Sommeil des ados : "Les écrans créent une excitation peu propice à l’endormissement"
Le Dr Claude Gronfier, neurobiologiste à l'Inserm et vice-président de la société francophone de chronobiologie revient pour Sciences et Avenir sur le sommeil des adolescents, de gros dormeurs décalés.
36 % des Français, principalement les jeunes, utilisent un ordinateur, une tablette ou un smartphone dans leur lit.
5 % des adolescents seraient "accros" aux jeux vidéo.
26 % des collégiens gardent leur téléphone allumé la nuit.
Sciences et Avenir : En quoi le sommeil des adolescents est-il caractéristique ?
Dr Claude Gronfier : L’adolescent a un gros besoin de sommeil, entre 8 et 10 heures par nuit en moyenne, qui n’est souvent pas assouvi.
D’autre part, son sommeil se décale progressivement : il se couche et se lève de plus en plus tard ! Ce qui n’a rien à voir avec de la fainéantise. L’horloge interne circadienne, localisée dans le noyau suprachiasmatique du cerveau, régule un ensemble de rythmes, dont celui du sommeil. Chez l’adolescent, elle fonctionne plus lentement que chez l’adulte, déclenchant l’endormissement plus tard.
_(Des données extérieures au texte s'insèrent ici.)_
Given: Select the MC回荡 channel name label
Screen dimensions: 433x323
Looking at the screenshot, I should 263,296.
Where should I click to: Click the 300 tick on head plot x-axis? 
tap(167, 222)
Un phénomène extérieur vient amplifier ce retard. Les adolescents sont de grands utilisateurs de smartphone ou ordinateur avant le coucher. Or la lumière des écrans entraîne une excitation psychologique non propice à l’endormissement et a le soir des effets retardateurs sur l’horloge biologique.
Comment la lumière des écrans empêche-t-elle le cerveau de s’endormir ?
La lumière à LED des écrans rétroéclairés est une lumière froide qui est riche en longueurs d’onde bleues. En 2002, ont été découvertes dans la rétine des cellules dites ganglionnaires à mélanopsine qui, lorsqu’elles sont stimulées par la lumière du jour, transmettent un message nerveux au noyau suprachiasmatique, ainsi qu’à des structures cérébrales impliquées dans la veille, l’humeur et la cognition. L’éveil et la vigilance sont alors augmentés, le sommeil inhibé et l’horloge retardée. Comme ces cellules ganglionnaires à mélanopsine sont hypersensibles à la lumière bleue, l’exposition à un écran la nuit, même durant quelques secondes, perturbe le sommeil et l’horloge biologique.
Lire paisiblement un livre électronique perturbe donc le sommeil ?
Oui ! En 2014, Anne-Marie Chang, de la Harvard Medical School (États-Unis), a fait lire un livre à 12 volontaires pendant 4 heures avant le coucher, soit sur une tablette soit sur papier, durant cinq soirs consécutifs.
Ceux qui lisaient sur écran ont mis plus de temps à s’endormir, ont réduit leur sécrétion de mélatonine et leur vigilance en a été diminuée le matin. En analysant le taux de mélatonine sanguin, révélateur de l’heure biologique interne, les chercheurs ont établi que leur horloge interne retardait de une heure par rapport aux lecteurs "classiques". Voilà pourquoi les adolescents accros aux écrans ont tant de mal à se lever le matin !
Peut-on éviter les effets négatifs de la lumière des écrans le soir ?
Les études menées sur les lunettes qui filtrent les longueurs d’onde courtes ont montré des résultats intéressants.
Les applications pour ordinateurs ou smartphones qui atténuent lumière bleue de l’écran le soir, n’ont pas été étudiées mais l’idée va dans le bon sens. La meilleure solution demeure cependant d’exclure les écrans de la chambre, on gagne ainsi de une à deux heures de sommeil par nuit !
Quelques recommandations :
- S'équiper le soir de lunettes orangées ou d'applications qui filtrent la lumière bleue des écrans.
- Eteindre les écrans deux heures avant le coucher.
- S'exposer au maximum à la lumière du jour car le manque de lumière solaire rend encore plus sensible à la lumière des écrans.